A este le ponía yo un par de añitos a trabajar, a trabajar de verdad, no eso de levantarse cada mañana a ver la majadería que se le ocurre para la próxima obra —le decía a su compañero ocasional de barra mientras pedía la segunda copa—; entonces tendría algo que comunicar (porque él dice que no hace arte, que lo que hace es comunicación… en lo primero sí que lleva razón). Para comunicar hay que tener algo que comunicar, y este lo único que tiene es su arrogancia, sus ganas de exhibirse y su falta de pudor (si al menos se hubiera tomado la viagra que anunció, pero ni eso). Cuando todo lo que tiene para mostrar es su glorioso pasado punkarra, sus músculos de gimnasio y sus ganas de ser famoso, lo mínimo que debía hacer al ponerse en público es expresar su vergüenza por estar ahí, ocupando el tiempo y llamando la atención de los demás, cómo si no hubiera otra cosa que hacer. Pedir disculpas por montar un circo más entre los miles de circos a los que asistimos cada día, y encima sin tener nada que decir. “Siento hacerles perder el tiempo”, por ahí tenía que haber empezado, por un gesto de humildad, como el del olivo callado en su plaza, en lugar de anunciar que va a echar al público. ¡Qué desatino! El compañero de barra, mientras miraba alrededor buscando la oportunidad de deshacerse de tamaño pelma, trataba de separar su oído del señor E., que gritaba cada vez más, salpicándole la cara con un rocio inmundo.

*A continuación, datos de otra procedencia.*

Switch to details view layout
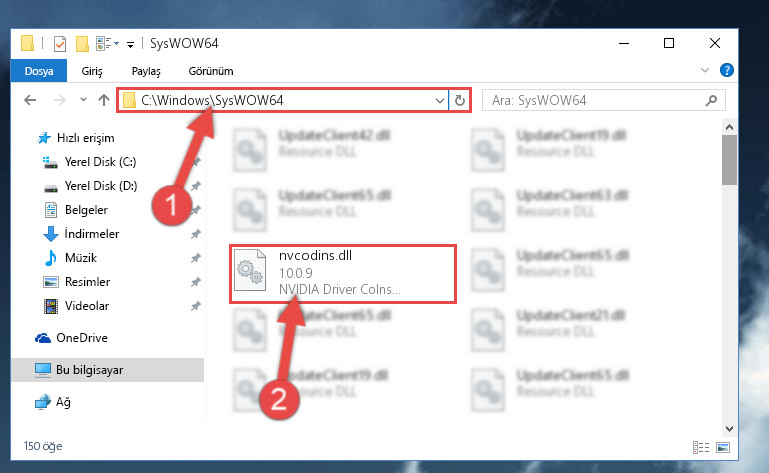This screenshot has height=473, width=769. click(701, 447)
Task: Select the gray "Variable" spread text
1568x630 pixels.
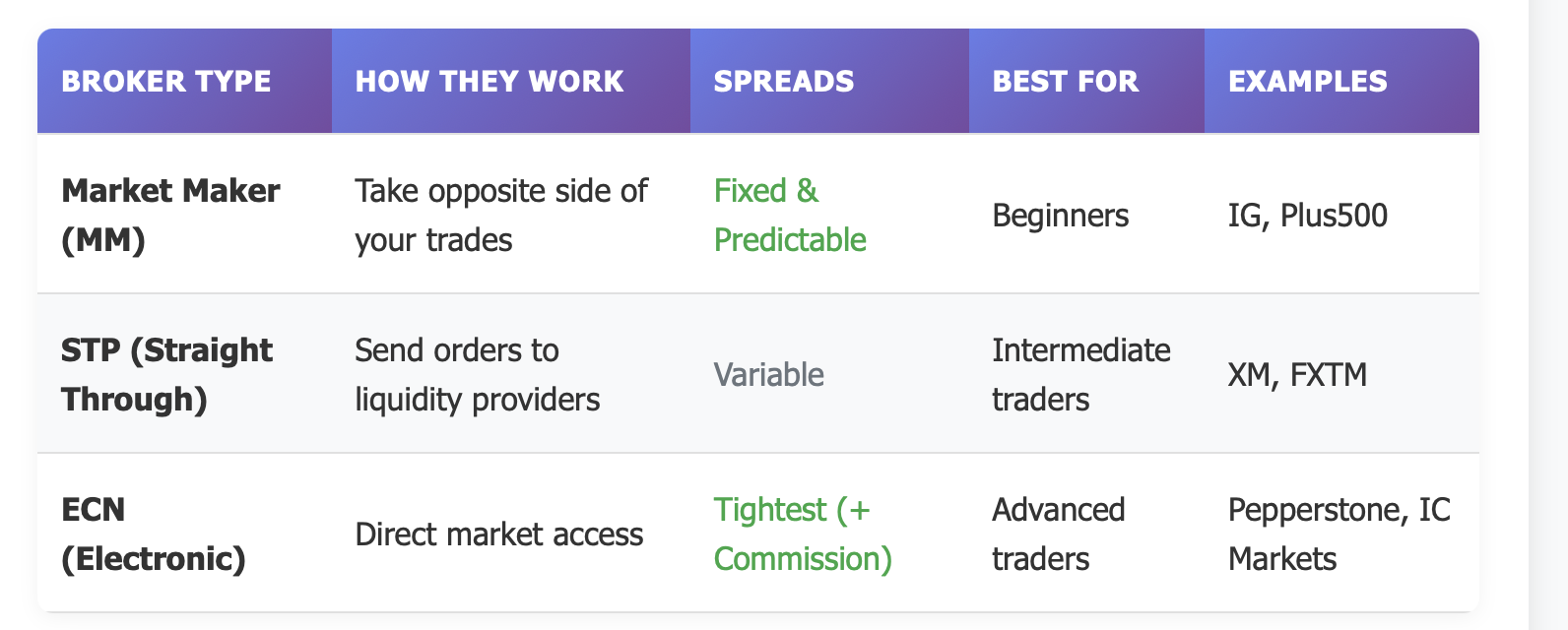Action: pos(769,375)
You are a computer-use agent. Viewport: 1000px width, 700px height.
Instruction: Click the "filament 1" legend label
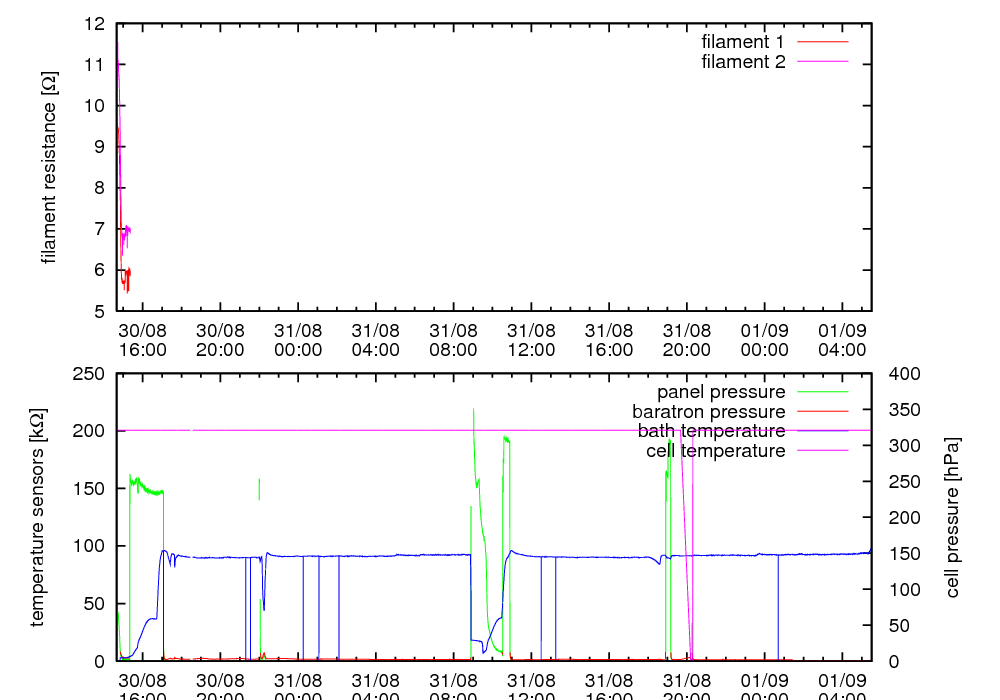[742, 42]

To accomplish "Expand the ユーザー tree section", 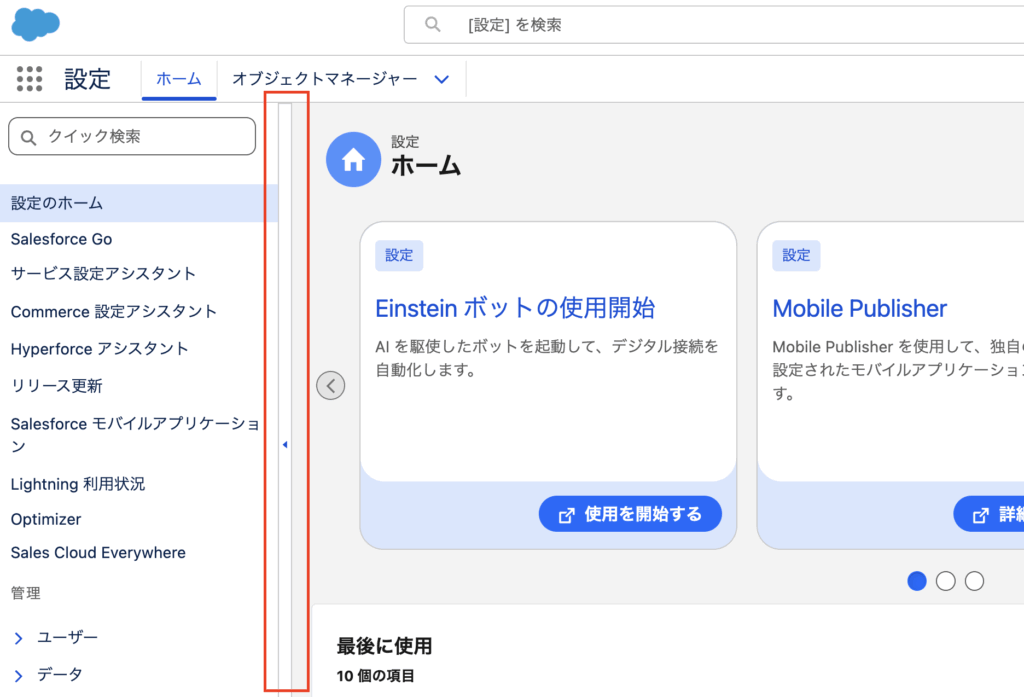I will [x=19, y=638].

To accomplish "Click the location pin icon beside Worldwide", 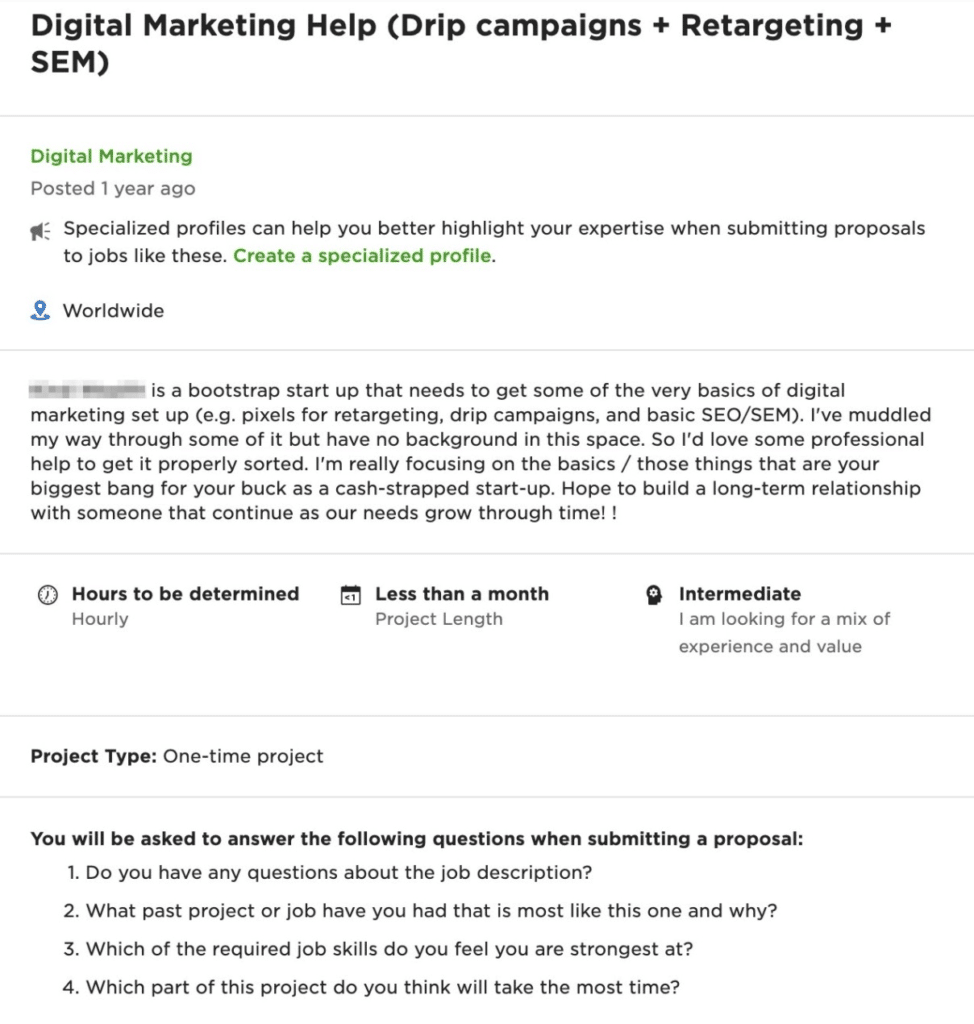I will [x=39, y=310].
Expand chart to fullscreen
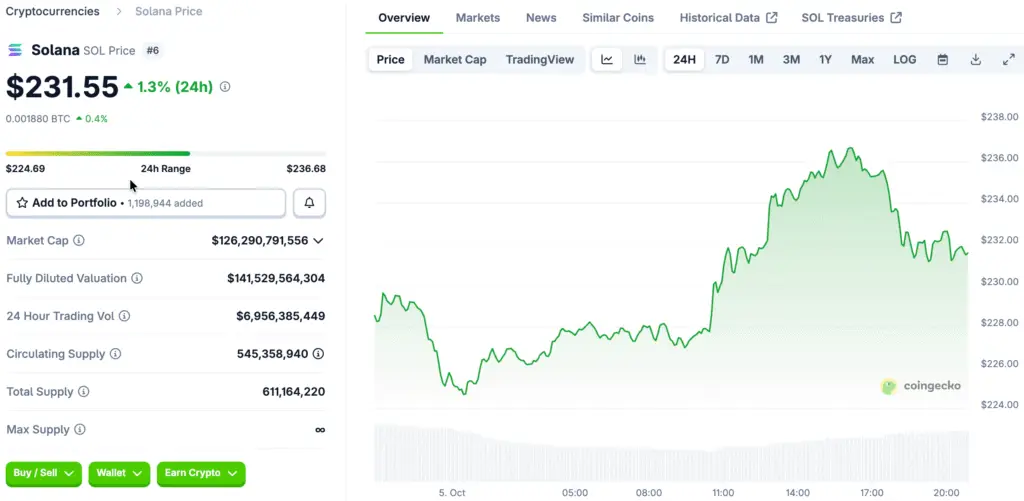1024x501 pixels. pos(1008,60)
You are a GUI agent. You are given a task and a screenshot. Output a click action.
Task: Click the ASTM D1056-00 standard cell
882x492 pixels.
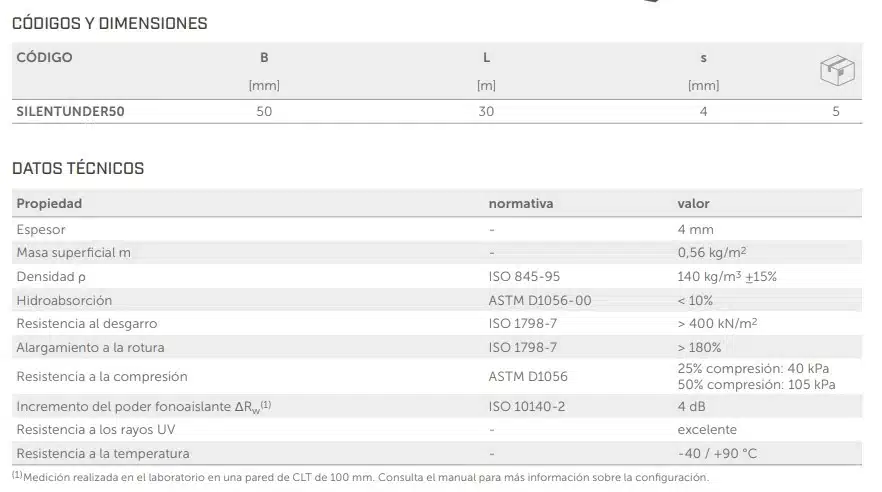[540, 300]
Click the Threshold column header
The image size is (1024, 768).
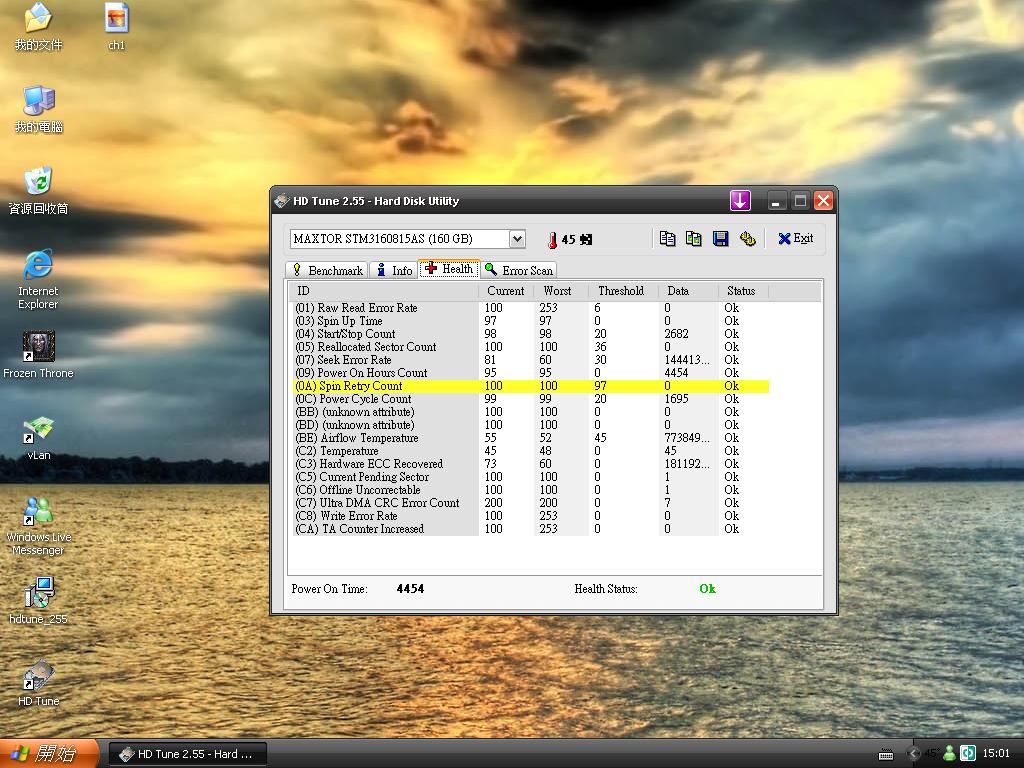click(x=620, y=291)
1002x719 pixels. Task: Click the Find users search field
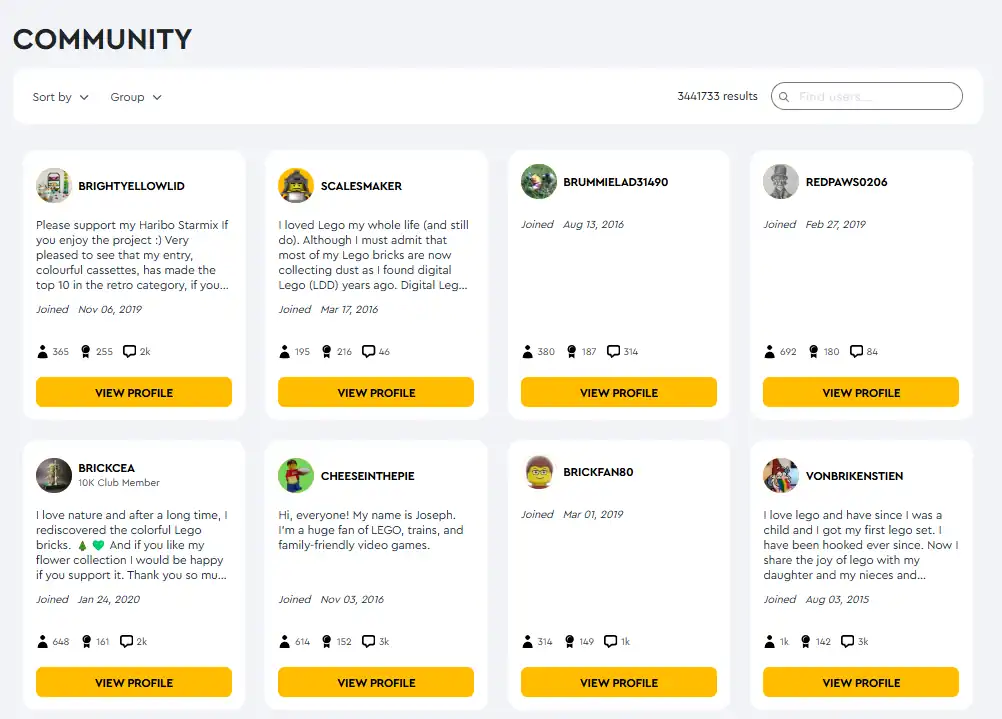click(x=867, y=96)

A un espectador se le ocurrió escribir en un teclado que se había entregado al público algo sobre el Quijote, y entonces, claro, la oportunidad para arremeter contra los escritores, que si los escritores eran esto y lo otro (la palabra “puta” o “hijodeputa” formaba el ochenta por ciento de su vocabulario). Violencia y dulzura, sí, y una arrogancia que no es de recibo, señor mío, que ancha es Castilla para que tengamos que estar aquí aguantando esto, que en el mundo pasan y nos pasan otras cosas para estar aquí viendo cómo este se apaga un cigarro en el cuerpo o se cose con las cuerdas del chelo. Que no te puedes quedar arrobado en el séptimo cielo tocando a Bach y luego mandar a la mierda a todos los escritores, porque los escritores son algunos más que esos cuantos autores de teatro a los que decía odiar con toda el alma, que hay cosas y gentes a quienes odiar antes que a los putos autores dramáticos, al puto teatro y al puto público. Que Bach y San Juan de la Cruz, Shakespeare o Monteverdi, Arvo Pärt y Genet están en lo mismo -se sonrió por lo completito que le había quedado el despliegue cultural, regalándose con una calada al cigarro y un trago generoso a la copa, y prosiguió-; que el enemigo no es la cultura, los escritores o el arte, el enemigo es el sistema del que tú formas parte, el sistema que te dice que expresando tu violencia eres más libre, más tú mismo, más auténtico. Luego le tocó el turno a los iluminadores —en este momento se dio cuenta de que estaba ya solo, pero le dio lo mismo y siguió con el tralará—, que también unos hijosdeputa, o algo parecido… ahí salió Angélica para decir que contra Carlos ni una palabra. Contra Carlos Marquerie, claro.

Así transcurrió la noche, hablando consigo mismo, lanzando improperios de los que parece más prudente no dejar registro. “¡Cuánta razón tenías!”, le decía a Michi, que hacía lo posible por ponerse a salvo de su andar inseguro, ya de vuelta a casa, a la mañana siguiente, “la próxima vez me voy al cine”, y se dejó caer en el sofá, arropado con los preludios de Bach, mientras jugaba todavía con el dedal que le tocó en suerte en la obra.